Having escaped from a Nazi concentration camp in Germany in 1937, and later a camp in Rouen, the nameless twenty-seven-year-old German narrator of Anna Seghers's multilayered masterpiece, Transit, ends up in the dusty seaport of Marseilles. Along the way he is asked to deliver a letter to a man named Weidel in Paris and discovers Weidel has committed suicide, leaving behind a suitcase with letters and the manuscript of a novel inside. As he makes his way to Marseilles to find Weidel's wife, the narrator assumes the identity of a refugee named Seidler, though the authorities think he is really Weidel. There in the giant waiting room of Marseilles, the narrator converses with the refugees, listening to their stories over pizza and wine, while also gradually piecing together the story of Weidel, whose manuscript has shattered the narrator's "deathly boredom," bringing him to a deeper awareness of the transitory world the refugees inhabit as they wait and wait for their transit papers, some leaving, only to disappear into internment camps. Several years before Waiting for Godot, Seghers wrote this existential, political, literary thriller that explores the significance of literature and the agonies of boredom and waiting with extraordinary compassion and insight.

Author description

ANNA SEGHERS (1900-1983) was one of the most important German women writers of the twentieth century. Born Netty Reiling in Mainz and of Jewish descent, she received a doctorate in art history at the University of Heidelberg, joined the Communist Party of Germany in 1928, and soon began to publish novels and short stories. After the 1940 Nazi invasion of France, Seghers, her husband and their two children, and Victor Serge and his son sailed from Marseilles to Mexico. She gained international recognition with The Seventh Cross (1939); published in the United States in 1942, it was the basis for the 1944 MGM film starring Spencer Tracy and was one of the only depictions of Nazi concentration camps during World War II, in either literature or the cinema.

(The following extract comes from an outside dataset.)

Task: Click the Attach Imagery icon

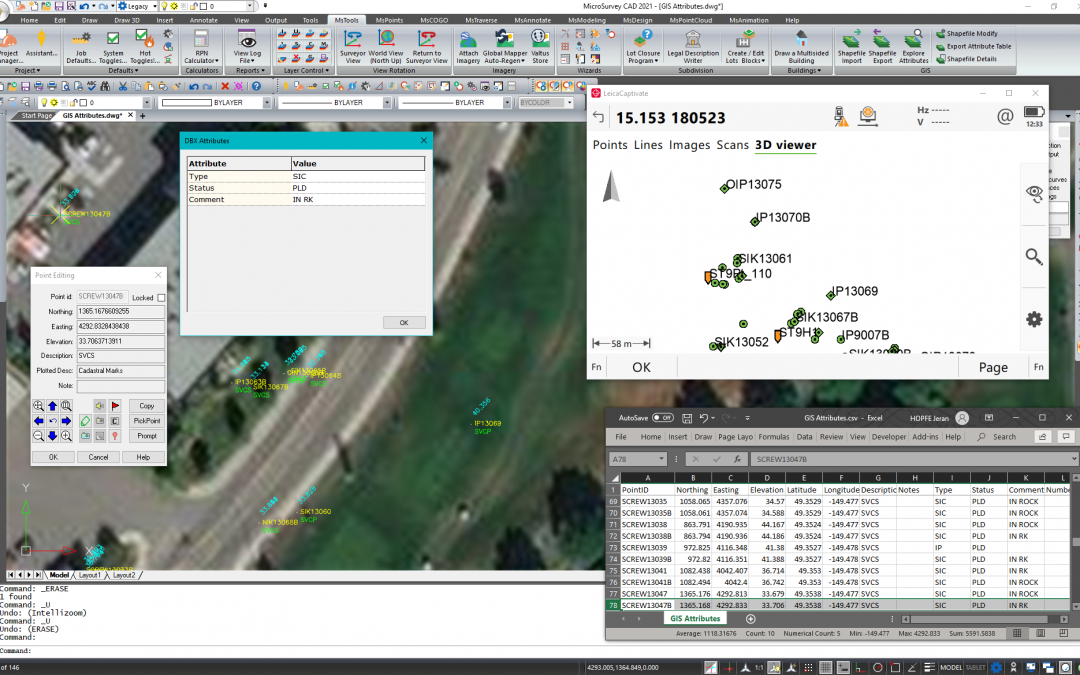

After the war she returned to Germany, settling in East Berlin, where she was active in the cultural and political development of the GDR. PETER CONRAD was born in Australia, and since 1973 has taught English literature at Christ Church, Oxford. He has published nineteen books on a variety of subjects; among the best known are Modern Times, Modern Places, A Song of Love and Death,The Everyman History of English Literature, and studies of Alfred Hitchcock and Orson Welles. His most recent book is Creation: Artists, Gods and Origins, published in 2007. He has been a prolific writer of features and reviews for many magazines and newspapers, including The New York Times, The New Yorker, The Observer, the New Statesman, The Guardian, and The Monthly. HEINRICH BOLL (1917-1985) was one of Germany's foremost post-World War II writers. He wrote short stories, essays, plays, and novels, the most famous of which are Billiards at Half-Past Nine,The Clown, Group Portrait with Lady, and The Lost Honor of Katharina Blum. Boll was awarded the Georg Buchner Prize in 1967 and the Nobel Prize for Literature in 1972. MARGOT BETTAUER DEMBO has translated Judith Hermann, Robert Gernhardt, Joachim Fest, Odon von Horvath, Feridun Zaimoglu, and Hermann Kant, among other authors. She was awarded the Goethe-Institut/Berlin Translator's Prize in 1994 and the Helen and Kurt Wolff Translator's Prize in 2003. Dembo also worked as a translator for two feature documentary films, The Restless Conscience, which was nominated for an Academy Award, and The Burning Wall.